** Text provided follows **
Monday, 19 October 2015

Knowledge chain sanitation, a difficult undertaking

By Cristina Roure 

In one of my posts  from "Pantone" series, August 17, I was talking of the need for crystal clear knowledge sources so we can make appropriate decisions, but the point is that our sources are contaminated by a number of biases that permeate the decisions we make as citizens, as patients, as health professionals or managers, and this leads to over diagnosis and overtreatment. Faced with these biases, Gerd Gigerenzer and Muir Gray, in the book "Better Doctors, Better Patients, Better Decisions" propose some sanitization measures, to which I have allowed myself to add some homemade ones:

1. How to make research more relevant to patients

a) Regulatory agencies, such as the FDA or the EMA, should require studies demonstrating the superiority of the new drugs compared to the best treatments available, not placebo.
** End of Text provided **
** Data extracts follows **
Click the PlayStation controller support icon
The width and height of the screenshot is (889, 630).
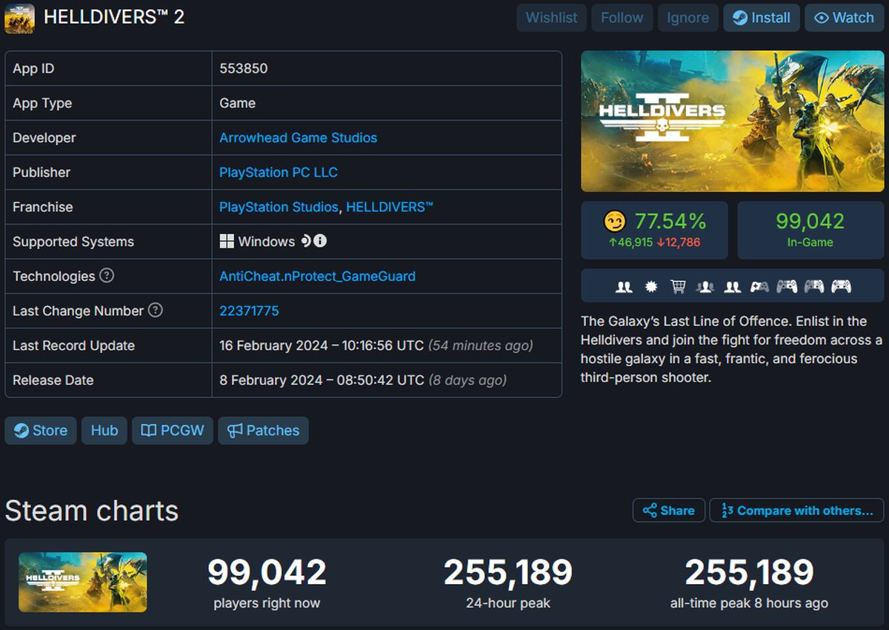coord(788,285)
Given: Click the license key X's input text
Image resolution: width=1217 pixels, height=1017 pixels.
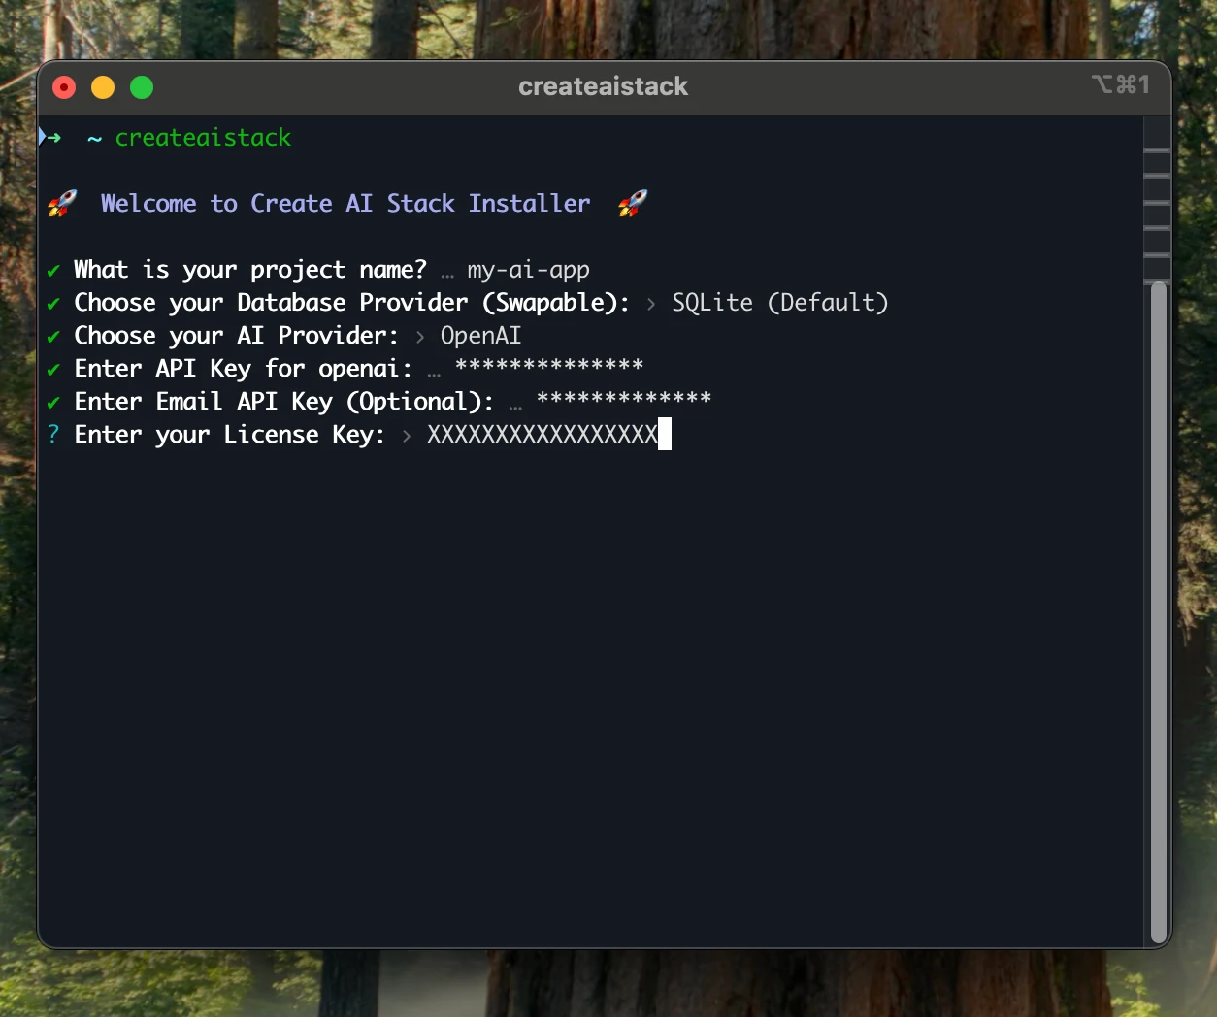Looking at the screenshot, I should tap(542, 435).
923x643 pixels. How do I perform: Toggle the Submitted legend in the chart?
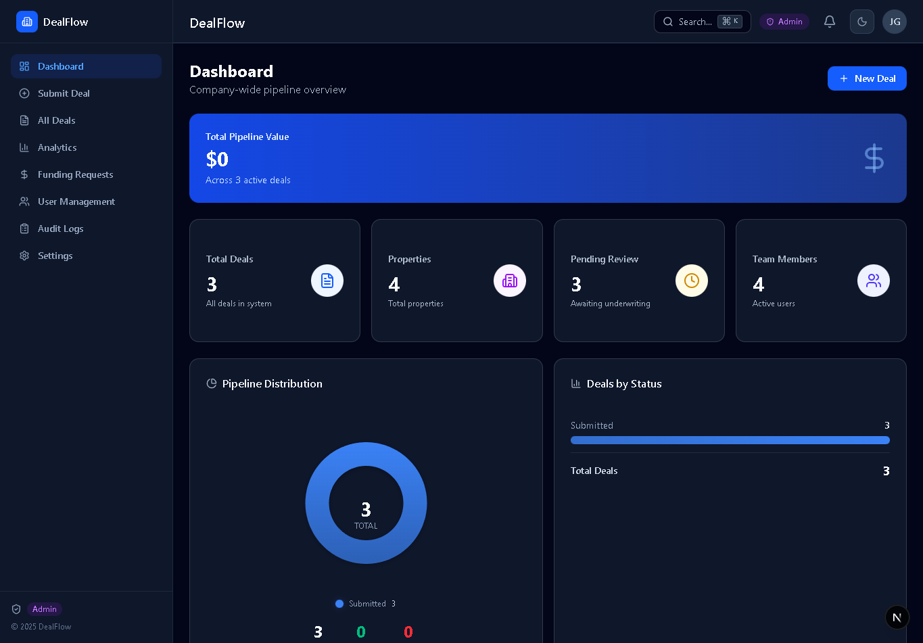click(x=365, y=604)
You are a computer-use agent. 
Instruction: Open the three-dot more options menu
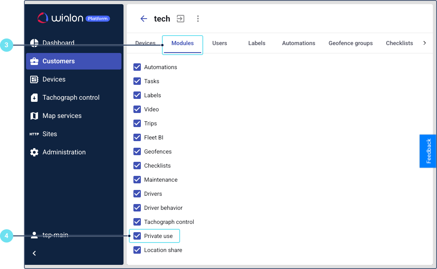point(198,19)
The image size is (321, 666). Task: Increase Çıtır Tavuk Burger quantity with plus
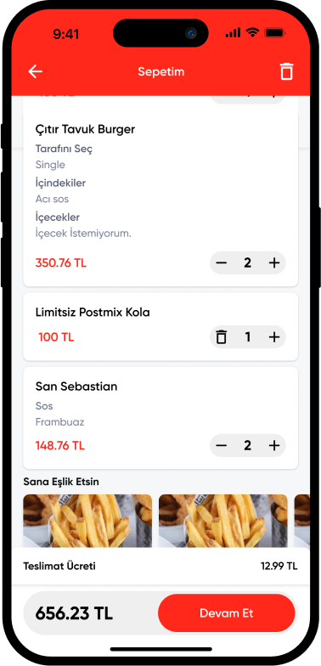[274, 263]
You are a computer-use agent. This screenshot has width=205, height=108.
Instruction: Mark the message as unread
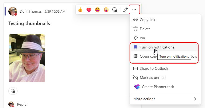click(152, 78)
** End of Data extracts **
• _Using the information_
A) Translate this sentence from the post on knowledge chain sanitation into Spanish: "Regulatory agencies, such as the FDA or the EMA, should require studies demonstrating the superiority of the new drugs compared to the best treatments available, not placebo."
B) Repeat the passage of the knowledge chain sanitation post between "1. How to make" and "available, not placebo.", inclusive, with no changes.

• _Answers by task_
A) Las agencias reguladoras, como la FDA o la EMA, deberían exigir estudios que demuestren la superioridad de los nuevos fármacos en comparación con los mejores tratamientos disponibles, no con placebo.

B)
1. How to make research more relevant to patients

a) Regulatory agencies, such as the FDA or the EMA, should require studies demonstrating the superiority of the new drugs compared to the best treatments available, not placebo.